Listed entries:
# # # # # # #

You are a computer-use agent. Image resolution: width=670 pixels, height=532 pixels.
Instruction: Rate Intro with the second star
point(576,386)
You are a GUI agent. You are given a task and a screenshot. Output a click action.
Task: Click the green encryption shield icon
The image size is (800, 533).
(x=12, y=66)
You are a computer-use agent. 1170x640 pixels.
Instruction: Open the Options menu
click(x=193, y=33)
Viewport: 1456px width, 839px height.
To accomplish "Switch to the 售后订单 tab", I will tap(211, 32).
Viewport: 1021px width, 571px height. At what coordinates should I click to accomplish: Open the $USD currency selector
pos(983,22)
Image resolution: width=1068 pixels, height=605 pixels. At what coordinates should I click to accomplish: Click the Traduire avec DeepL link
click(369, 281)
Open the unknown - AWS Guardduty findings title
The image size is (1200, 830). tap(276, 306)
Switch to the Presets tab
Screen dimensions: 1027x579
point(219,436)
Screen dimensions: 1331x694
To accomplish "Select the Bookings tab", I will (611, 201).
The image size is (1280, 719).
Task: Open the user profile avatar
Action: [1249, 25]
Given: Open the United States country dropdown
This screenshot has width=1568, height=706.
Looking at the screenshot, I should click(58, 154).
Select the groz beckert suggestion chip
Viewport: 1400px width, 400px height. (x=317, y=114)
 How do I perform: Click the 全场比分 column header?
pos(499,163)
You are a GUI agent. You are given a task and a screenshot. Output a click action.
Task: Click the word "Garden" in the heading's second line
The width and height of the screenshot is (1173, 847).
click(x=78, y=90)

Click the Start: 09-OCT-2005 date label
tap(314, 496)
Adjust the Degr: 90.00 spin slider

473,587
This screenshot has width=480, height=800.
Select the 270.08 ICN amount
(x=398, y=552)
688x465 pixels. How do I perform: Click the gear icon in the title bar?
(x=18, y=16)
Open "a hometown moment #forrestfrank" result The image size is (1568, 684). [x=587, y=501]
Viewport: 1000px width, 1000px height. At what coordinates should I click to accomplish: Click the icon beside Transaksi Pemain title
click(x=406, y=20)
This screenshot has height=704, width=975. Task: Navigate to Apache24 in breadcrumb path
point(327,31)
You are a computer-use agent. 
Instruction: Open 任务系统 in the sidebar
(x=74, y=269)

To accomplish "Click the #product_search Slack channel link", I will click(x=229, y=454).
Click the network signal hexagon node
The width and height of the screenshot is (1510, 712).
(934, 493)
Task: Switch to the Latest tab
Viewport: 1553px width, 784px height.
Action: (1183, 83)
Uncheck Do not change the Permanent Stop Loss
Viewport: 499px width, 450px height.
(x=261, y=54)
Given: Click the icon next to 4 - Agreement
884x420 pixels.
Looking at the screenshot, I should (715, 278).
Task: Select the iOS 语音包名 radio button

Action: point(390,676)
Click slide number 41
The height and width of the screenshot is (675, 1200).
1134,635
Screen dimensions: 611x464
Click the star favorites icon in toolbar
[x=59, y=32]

# # # # # # #

What the task requires: Exact repetition is required: return every record shown above.

Task answer:
You are a computer-use agent. Image resolution: width=670 pixels, height=532 pixels.
Instruction: Rate Intro with the second star
point(576,386)
You are a GUI agent. You are given a task and a screenshot. Output a click action.
Task: Click the green encryption shield icon
The image size is (800, 533).
(x=12, y=66)
You are a computer-use agent. 1170x640 pixels.
Instruction: Open the Options menu
click(x=193, y=33)
Viewport: 1456px width, 839px height.
To accomplish "Switch to the 售后订单 tab", I will tap(211, 32).
Viewport: 1021px width, 571px height. At what coordinates should I click to accomplish: Open the $USD currency selector
pos(983,22)
Image resolution: width=1068 pixels, height=605 pixels. At what coordinates should I click to accomplish: Click the Traduire avec DeepL link
click(369, 281)
Open the unknown - AWS Guardduty findings title
The image size is (1200, 830). tap(276, 306)
Switch to the Presets tab
Screen dimensions: 1027x579
point(219,436)
Screen dimensions: 1331x694
To accomplish "Select the Bookings tab", I will (611, 201).
The image size is (1280, 719).
Task: Open the user profile avatar
Action: [1249, 25]
Given: Open the United States country dropdown
This screenshot has width=1568, height=706.
Looking at the screenshot, I should click(58, 154).
Select the groz beckert suggestion chip
Viewport: 1400px width, 400px height. (x=317, y=114)
 How do I perform: Click the 全场比分 column header?
pos(499,163)
You are a GUI agent. You are given a task and a screenshot. Output a click action.
Task: Click the word "Garden" in the heading's second line
The width and height of the screenshot is (1173, 847).
click(x=78, y=90)

Click the Start: 09-OCT-2005 date label
tap(314, 496)
Adjust the Degr: 90.00 spin slider

473,587
This screenshot has width=480, height=800.
Select the 270.08 ICN amount
(x=398, y=552)
688x465 pixels. How do I perform: Click the gear icon in the title bar?
(x=18, y=16)
Open "a hometown moment #forrestfrank" result The image size is (1568, 684). [x=587, y=501]
Viewport: 1000px width, 1000px height. At what coordinates should I click to accomplish: Click the icon beside Transaksi Pemain title
click(x=406, y=20)
This screenshot has height=704, width=975. Task: Navigate to Apache24 in breadcrumb path
point(327,31)
You are a computer-use agent. 
Instruction: Open 任务系统 in the sidebar
(x=74, y=269)

To accomplish "Click the #product_search Slack channel link", I will click(x=229, y=454).
Click the network signal hexagon node
The width and height of the screenshot is (1510, 712).
(934, 493)
Task: Switch to the Latest tab
Viewport: 1553px width, 784px height.
Action: (1183, 83)
Uncheck Do not change the Permanent Stop Loss
Viewport: 499px width, 450px height.
(x=261, y=54)
Given: Click the icon next to 4 - Agreement
884x420 pixels.
Looking at the screenshot, I should (715, 278).
Task: Select the iOS 语音包名 radio button

Action: point(390,676)
Click slide number 41
The height and width of the screenshot is (675, 1200).
1134,635
Screen dimensions: 611x464
Click the star favorites icon in toolbar
[x=59, y=32]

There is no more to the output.